SerVaas, a judgment creditor of Iraq for monies due under a commercial contract lodged a claim to a share of the assets on liquidation of the state controlled Rafidain Bank; Iraq held a 10 per cent share in the same liquidation assets being the ‘Admitted claims’ acquired by Iraq as part of an optional reconstruction process entered into between commercial creditors and destined for payment into the Development Fund for Iraq established by the UN Security Council Resolution 1483 for use to compensate the humanitarian needs of Iraq people, economic repair, and reconstruction of Iraq’s infrastructure. SerVaas claimed that the funds in the liquidation were held ‘for use for the commercial purposes’ for distribution of the bank assets and hence by SIA, section 13(4) were not barred from enforcement. In the Court of Appeal Brian Rix LJ expressed the view that

until the dividend is paid, the claim’s obvious use and purpose … was to be the means by which the claim’s owner, Iraq, seeks to secure its value by way of a dividend in the scheme of arrangement. That is what the commercial debt was bought for in the first place, and, until the scheme of arrangement (or, in its absence, a liquidation) has been brought to fruition, the owner holds the debt for the purpose of seeking payment of its claim. For these purposes, Iraq is just like the holder of any commercial debt (set out at para 31).

▶ _Given information_:
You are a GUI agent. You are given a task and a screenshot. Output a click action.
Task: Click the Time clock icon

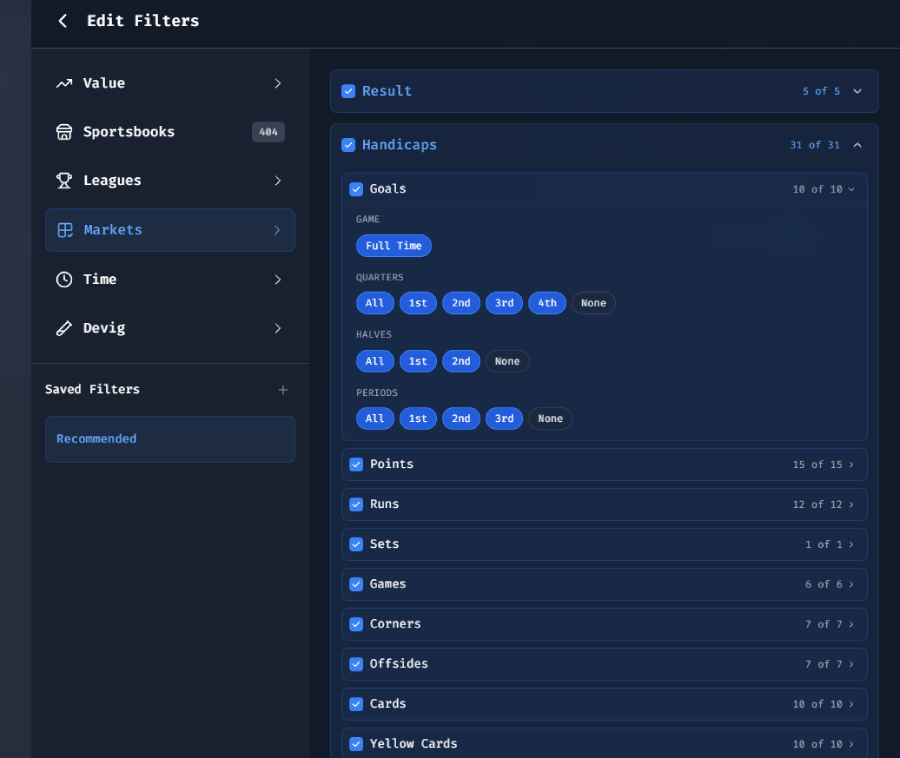(x=63, y=279)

▶ _Problem_: Write out the passage from the excerpt above on the SerVaas claim against Iraq's assets, starting at "until the dividend" and ending at "at para 31).".

▶ _Expected answer_:
until the dividend is paid, the claim’s obvious use and purpose … was to be the means by which the claim’s owner, Iraq, seeks to secure its value by way of a dividend in the scheme of arrangement. That is what the commercial debt was bought for in the first place, and, until the scheme of arrangement (or, in its absence, a liquidation) has been brought to fruition, the owner holds the debt for the purpose of seeking payment of its claim. For these purposes, Iraq is just like the holder of any commercial debt (set out at para 31).